Report: ‘Child Migrant’ Who Drowned in Channel Actually a 28-year-old Man

Channel
GLYN KIRK/AFP via Getty Images

French prosecutors say it “appears” a 16-year-old migrant who drowned in the Channel was actually a 28-year-old man, with relatives saying France had previously rejected an asylum claim by him.

The deputy public prosecutor for Boulogne-sur-Mer, Philippe Sabatier, named the fatality as Abdulfatah Hamdallah, a Sudanese man who had been squatting in the crime-ridden ‘Calais Jungle’ encampment for some two months prior to his ill-fated voyage.

Media reports had previously described the drowned migrant as a 16-year-old child, quoting the French Minister Delegate for Citizenship, Marlene Schiappa, who herself appeared to be going by the age provided to rescuers by another passenger on the boat.

The new age given by Sabatier, citing recovered travel documents, appears to contradict these early reports.

“I don’t know if he had applied for asylum with British authorities, but he appears to have done so with the French authorities,” the prosecutor told the left-wing Independent website.
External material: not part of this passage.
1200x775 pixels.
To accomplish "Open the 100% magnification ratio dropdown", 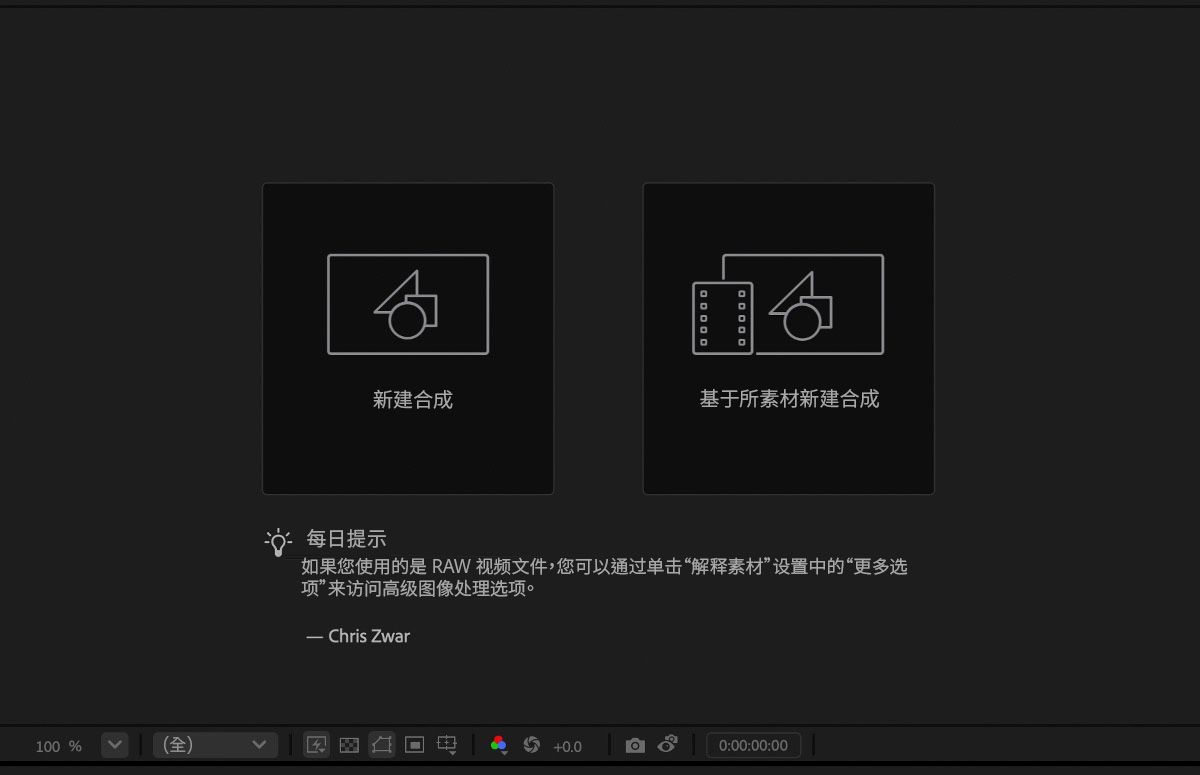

Relatives have now said that the French “rejected his case”, according to The Times.

Some politicians in France, who have allowed the migrant boat crisis to flourish by failing to control their own borders, allowing illegal encampments to spring up along their shoreline, and declining to stop and turn back most of the boats they detect after they have put to sea, have blamed Britain for Hamdallah’s drowning.

“How many more tragedies will it take for the British to regain an ounce of humanity?” said Pierre-Henri Dumont, a French National Assembly member representing Calais — seemingly careless of the fact that, according to his relatives, the drowned man had already been rejected for asylum by France.

How Dumont expects the British to prevent drownings in the English Channel short of laying on free ferries and flights for anyone wishing to settle in Britain is not entirely clear, as only the French could effectively put an end to the possibility of drownings by preventing departures.

Dumont suggested that the “inability to apply for asylum in Britain without being physically present is causing these tragedies” — although it is not clear how this would help the situation either, as migrants in France — a safe, first world EU member-state — would in almost all cases be deemed to be not legitimate refugees, with the appeal of illegal Channel crossings being that the British authorities are extremely ineffective at deporting migrants whose asylum claims have no merit.

Certainly the French themselves had already ruled that Hamdallah was not a genuine refugee.

Britain did take hundreds of supposed child migrants from France in 2016, after pressure from campaigners such as Lord Dubs, who compared them to the Jewish children spirited out of Germany and parts of Europe prior to the outbreak of the Second World War.

The scheme was halted when it became apparent that the migrants arriving under the Dubs programme were largely young men claiming to be around 16 or 17, not small children — with some closer in appearance to men in their late thirties than teenagers.